Fill in the blank:
Our fear is that with so many billions at stake, any carbon _____ program will necessarily be beset by crippling delays, inside-dealing and favoritism run wild. The result will be to disgust and disillusion the American public so that it turns against putting a price on carbon emissions altogether.
Answers:
- tax
- cap-and-trade
- either tax or cap-and-trade
- neither tax nor cap-and-trade
My answer is 3. Just like any government policy, both a carbon tax and cap-and-trade can be gamed through the political process. It is goofy to try to argue that one would be gamed more than the other.
The quote was taken from Carbon Tax Center blog and they have their own answer:
When we two (Charles & Dan) resolved last fall to form the Carbon Tax Center, we looked forward to tangling with anti-tax ideologues on the Right and advocates of state intervention on the Left, not to mention Flat-Earthers who deny climate change altogether. We never anticipated that we would be debating with our friends and allies in the environmental community, but that became inevitable when, just before we launched announced the CTC, four large environmental organizations teamed up with major corporations to back carbon cap-and-trade regimes through the U.S. Climate Action Partnership.

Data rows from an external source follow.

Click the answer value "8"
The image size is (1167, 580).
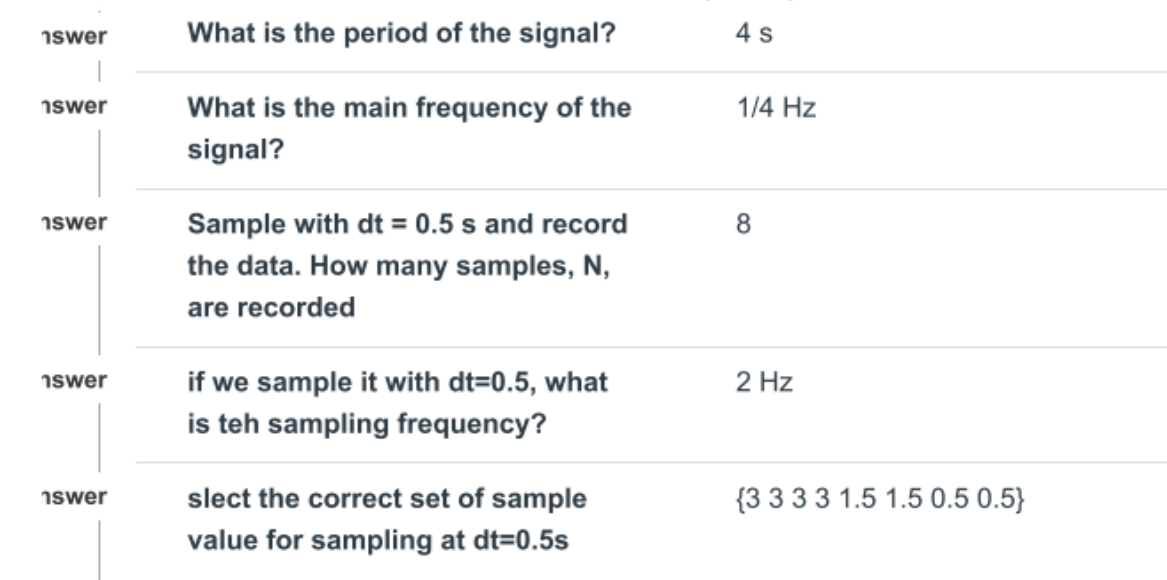click(x=743, y=224)
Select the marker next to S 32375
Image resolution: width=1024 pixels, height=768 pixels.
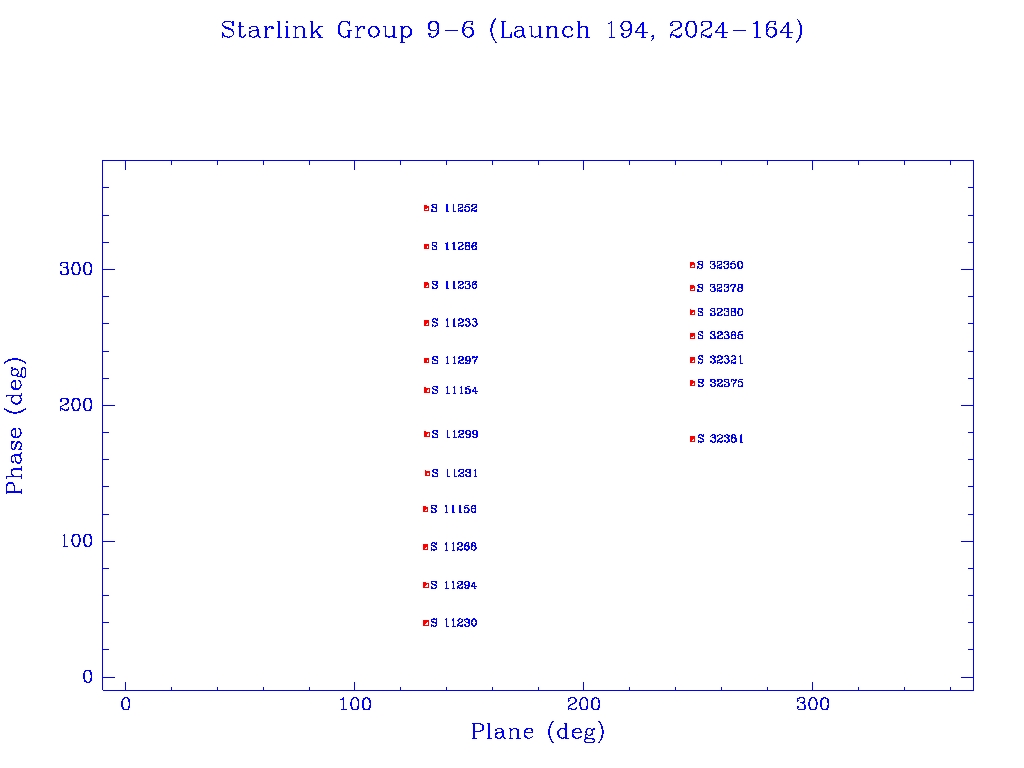[692, 383]
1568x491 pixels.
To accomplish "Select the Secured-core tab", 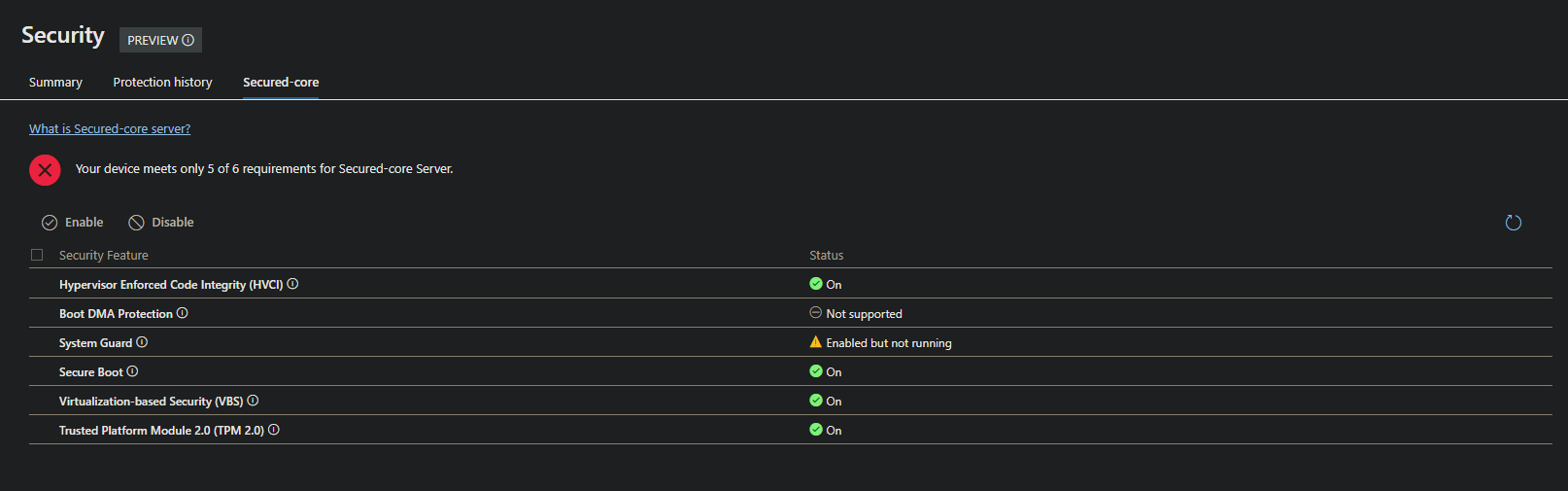I will tap(281, 83).
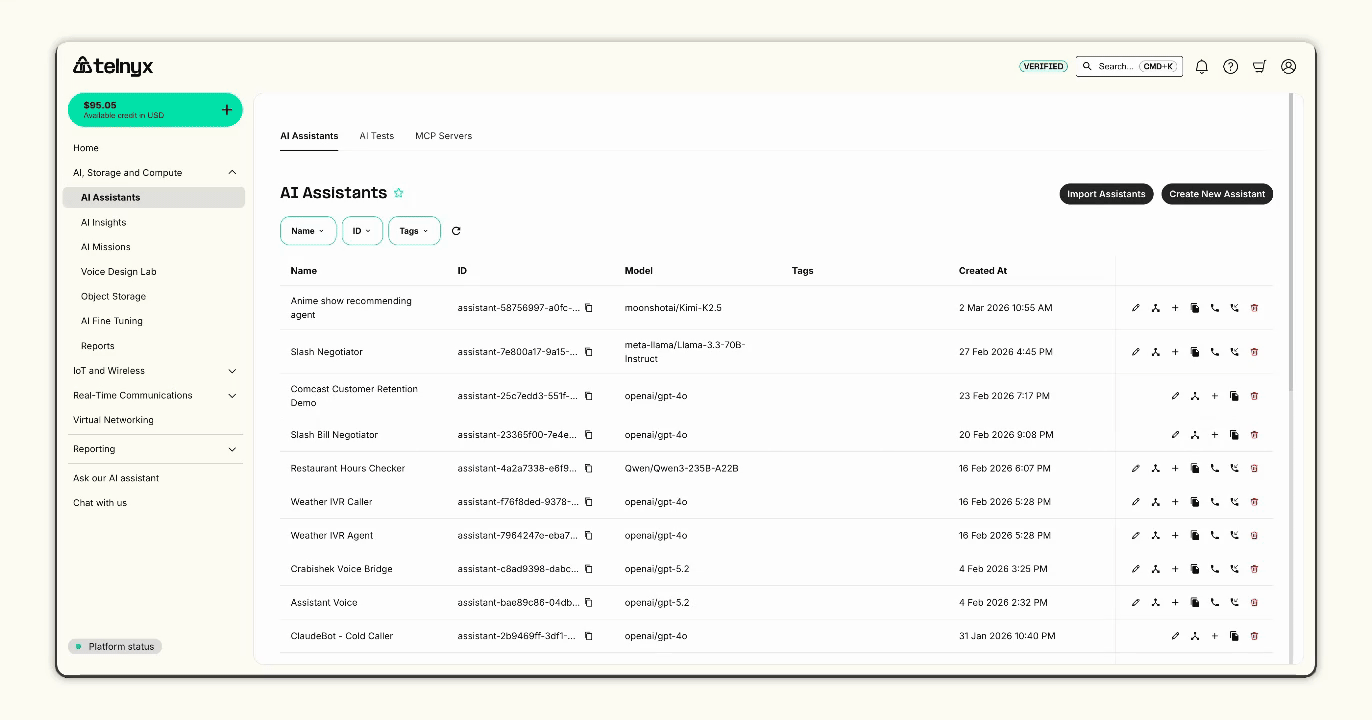Click the Create New Assistant button
This screenshot has height=720, width=1372.
tap(1216, 194)
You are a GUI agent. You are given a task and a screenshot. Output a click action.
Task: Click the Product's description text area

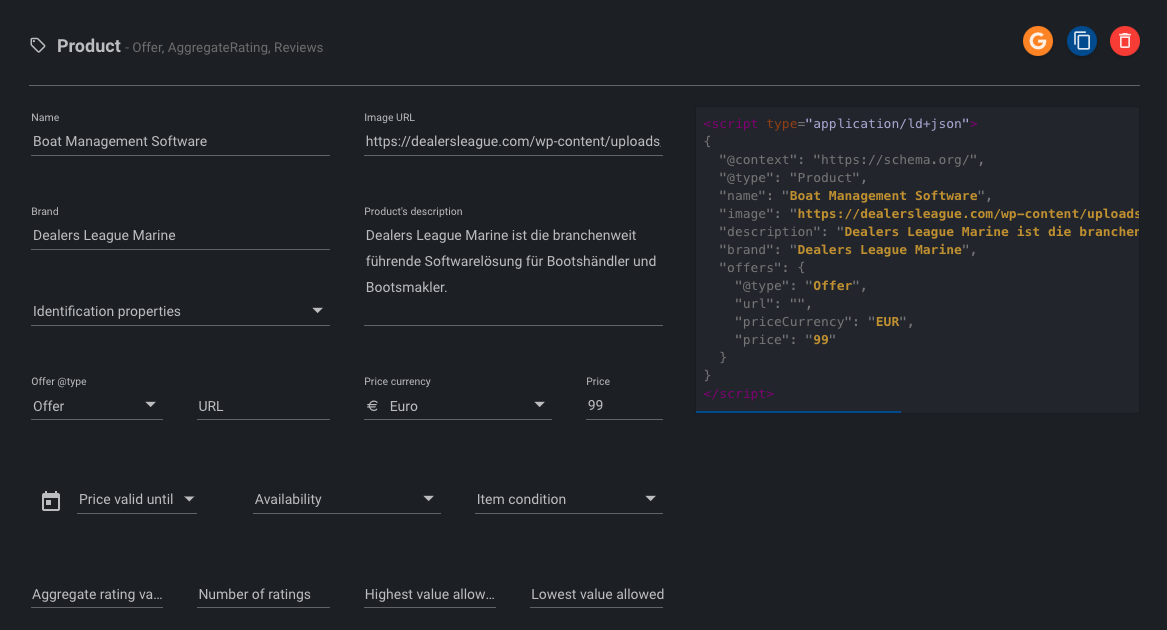(x=512, y=262)
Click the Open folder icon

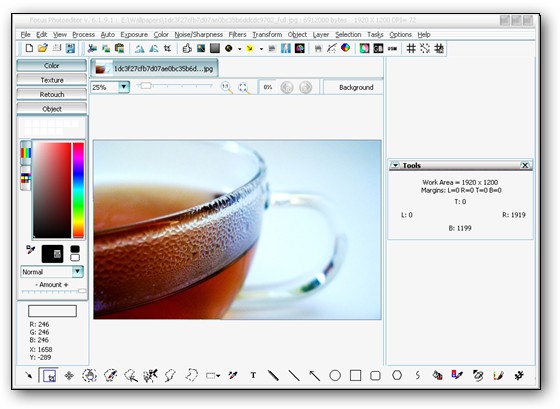[43, 48]
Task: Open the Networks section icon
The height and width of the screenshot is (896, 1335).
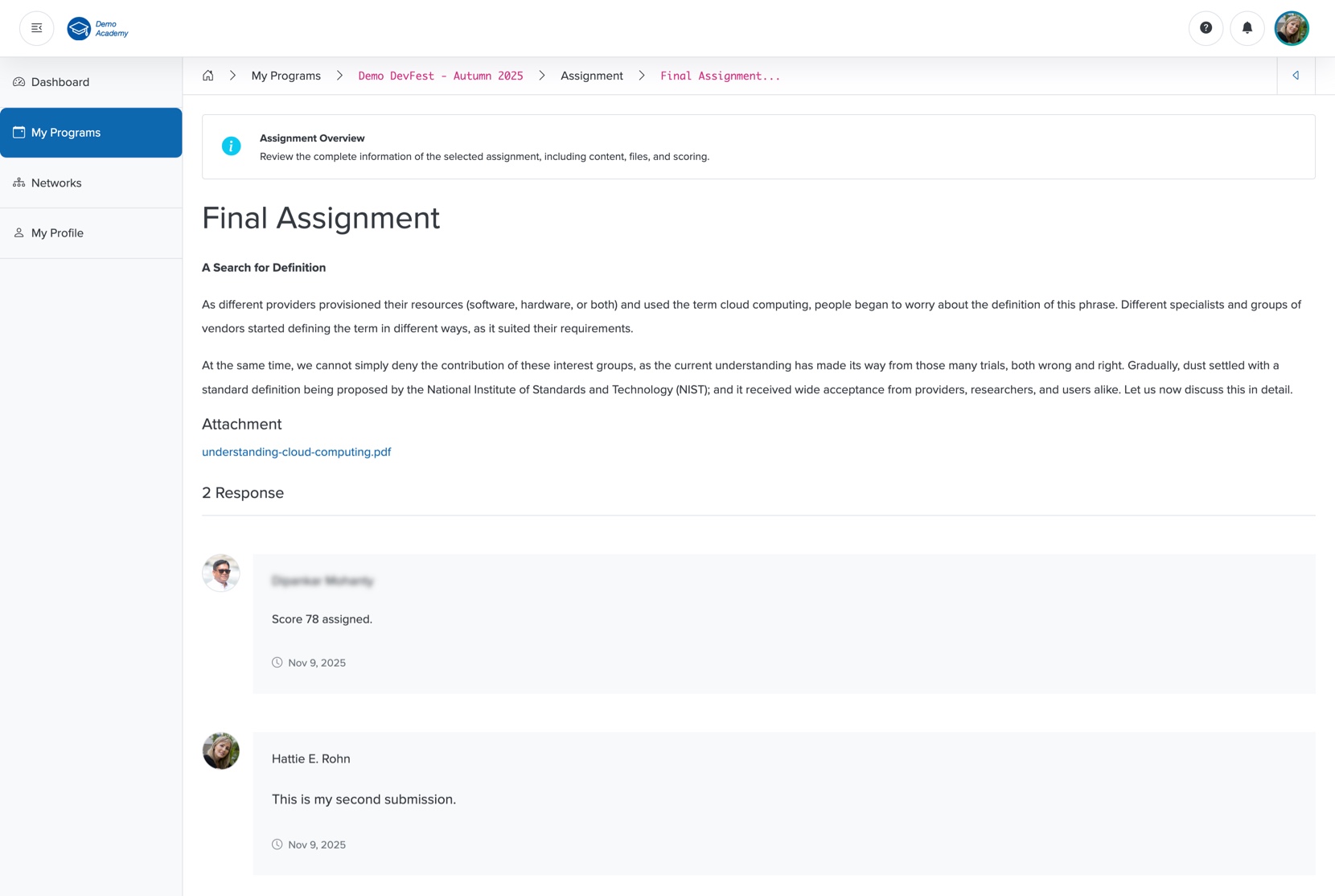Action: (18, 182)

CTC has no quarrel with the notion of tradeable emission allowances. In fact we credit the sulfur dioxide permit program enacted as part of the 1990 Clean Air Act Amendments with helping drive down acid rain emissions from power generation. But the scale and complexity of the carbon problem positively dwarf those of sulfur. (Block That Metaphor Department? We have likened the disparity to the difference between a French mud hut and the Palace of Versailles, in an article in Gristmill; and to the difference between a Mozart sonata and a Wagnerian opera, in an invited post on the on-line Portfolio magazine.) Our fear is that with so many billions at stake, any carbon cap-and-trade program will necessarily be beset by crippling delays, inside-dealing and favoritism run wild. The result will be to disgust and disillusion the American public so that it turns against putting a price on carbon emissions altogether.
On this score, CTC finds itself in fine company. In just the past two months, outspoken criticisms of carbon cap-and-trade proposals have been published in Reason magazine, the Financial Times (U.K.), the Los Angeles Times, and the New York Times Science Section "TierneyLab" blog, to name just a handful. Of critical importance, each piece has been effusive in its support of a carbon tax. As we were posting this newsletter, the right-of-center American Enterprise Institute weighed in with an extraordinarily cogent report comparing a carbon tax with cap-and-trade that unambiguously backs carbon taxing as "the superior policy option."
These testimonials are collected on our Supporters and Tax vs. Cap pages. The L.A. Times editorial is especially noteworthy. The sole editorial in the May 28 (Sunday) edition, the 1,600-word Time To Tax Carbon made as resounding a case for a carbon tax — both in preference to cap-and-trade and for its capacity to stimulate carbon-reducing investment and innovation — as we've seen. Here's one passage:
A carbon tax simply imposes a tax for polluting based on the amount emitted, thus encouraging polluters to clean up and entrepreneurs to come up with alternatives. The tax is constant and predictable. It doesn't require the creation of a new energy trading market, and it can be collected by existing state and federal agencies. It's straightforward and much harder to manipulate by special interests than the politicized process of allocating carbon credits.
Reading manifestos like this, it's hard to resist the feeling that a shift is underway from cap-and-trade to a carbon tax. Indeed, a few days after the L.A. Times ran its editorial, an editor at a popular environmental blog wrote to say:
It's been a slow process of education for me… What brought me around to my pro-tax position is, ironically, my libertarian streak. The essential libertarian insight is that complexity and bureaucracy are invitations to corruption. Big business will try their best to game the system. We know that. Politicians will be subject to lobbying and financial support. We know that. So the best route is the one that minimizes complexity and bureaucracy.
Since the biggest rap against a carbon tax has been its lack of popular support, "conversions" to the carbon tax camp such as that above could have a snowball effect, as each new adherent makes success more plausible. Part of our job at the Carbon Tax Center is to help the world see how rapidly the snowball is growing. We hope to have more to report in future newsletters.